- Итак, - вскочив на огромный булыжник, Ваня почти по пояс сунулся во входное очко водовода, - начнем. Вот, пожалуйста, - почти сразу же прогудел его искаженный, с гулом, гундосливый голос. - Во-первых, тесней, чем я думал. Трудновато будет ползти. - Помолчал, видимо, продолжая что-то там изучать. - Во-вторых… Это похуже… Светящейся точки на противоположном конце почему-то не видно. - Высунулся, недоуменно повел туда-сюда головой, губы поджал. - Одно из двух: или завалено там чем-то внутри, или нитка водовода искривлена. - Выпрямился, посмотрел с булыжника вдоль и поверх водовода. - Да вроде бы нет, не видно дуги.
- А земля-то круглая! - сообразив раньше всех, вдруг первым вспомнил Олег.
- Ну и что?
- Он прав, - поддержала сына жена. - Дуга может быть не в горизонтальной, а в вертикальной плоскости.
- А что? - с гордостью посмотрел на сынишку отец, - дельная, в общем-то, мысль. - Потрепал по головке его. Олежка, довольный, гордо зарделся. - Так, так, так… - Посмотрел еще вдоль водовода. - Только полкилометра, пожалуй, для этого мало.
Олежка, всегда, в общем, мамин, больше связанный с ней, а сегодня, сейчас весь уже слившийся с отцом, во власти затеянной им необычной - и серьезной, и любопытной - игры, стал его торопить:
- Ну скорее, скорее, папа!
- Ты что? - всполошилась мама опять. - Да я тебя не пущу!
- Значит, так, - поддержал ее и отец, - пойду я один.
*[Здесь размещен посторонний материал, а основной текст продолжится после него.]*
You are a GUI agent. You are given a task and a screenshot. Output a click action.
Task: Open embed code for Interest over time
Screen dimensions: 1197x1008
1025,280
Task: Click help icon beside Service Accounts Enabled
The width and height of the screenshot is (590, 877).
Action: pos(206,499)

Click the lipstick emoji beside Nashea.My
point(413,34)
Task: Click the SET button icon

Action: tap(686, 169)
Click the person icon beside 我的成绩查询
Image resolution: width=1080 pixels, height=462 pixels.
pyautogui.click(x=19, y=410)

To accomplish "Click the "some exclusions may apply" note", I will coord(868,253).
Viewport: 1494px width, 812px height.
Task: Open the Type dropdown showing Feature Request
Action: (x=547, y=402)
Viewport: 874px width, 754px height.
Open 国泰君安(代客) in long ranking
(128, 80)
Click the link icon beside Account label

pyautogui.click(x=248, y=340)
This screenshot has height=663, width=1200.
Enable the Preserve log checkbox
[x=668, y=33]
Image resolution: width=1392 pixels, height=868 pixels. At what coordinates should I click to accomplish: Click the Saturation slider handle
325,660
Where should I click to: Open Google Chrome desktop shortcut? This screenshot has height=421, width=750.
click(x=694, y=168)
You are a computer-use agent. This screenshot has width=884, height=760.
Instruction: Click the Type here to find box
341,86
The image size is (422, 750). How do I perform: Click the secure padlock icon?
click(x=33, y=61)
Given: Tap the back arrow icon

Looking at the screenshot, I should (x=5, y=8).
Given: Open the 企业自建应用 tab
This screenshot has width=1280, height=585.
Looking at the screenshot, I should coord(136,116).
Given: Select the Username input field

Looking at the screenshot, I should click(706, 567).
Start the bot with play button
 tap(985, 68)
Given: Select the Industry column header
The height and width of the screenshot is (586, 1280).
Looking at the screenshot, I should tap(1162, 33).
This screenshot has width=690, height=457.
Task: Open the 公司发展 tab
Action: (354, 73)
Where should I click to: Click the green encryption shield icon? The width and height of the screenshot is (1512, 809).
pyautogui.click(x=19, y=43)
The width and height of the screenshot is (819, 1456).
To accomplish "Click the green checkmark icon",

Да-да! - оборвал он решительно, увидев, как Олежка сразу сник и раскис. А Люба, напротив, воспряла, как всегда, заулыбалась опять. - А у тебя, сынок, будет другое задание. Очень важное. Подстрахуешь меня. Если буду кричать из трубы или если меня долго не будет, беги скорее к людям. Понял? Зови их сюда.
- А что, на самом деле это опасно? - еще больше встревожилась Люба.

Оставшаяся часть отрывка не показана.